- Description of the task
The records below are to be repeated in full, exactly as they are.

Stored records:

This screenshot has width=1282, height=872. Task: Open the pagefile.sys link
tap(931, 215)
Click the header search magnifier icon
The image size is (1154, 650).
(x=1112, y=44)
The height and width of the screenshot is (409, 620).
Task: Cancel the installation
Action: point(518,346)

- Task solution
This screenshot has width=1282, height=872. Task: Open the pagefile.sys link
tap(931, 215)
Click the header search magnifier icon
The image size is (1154, 650).
(x=1112, y=44)
The height and width of the screenshot is (409, 620).
Task: Cancel the installation
Action: point(518,346)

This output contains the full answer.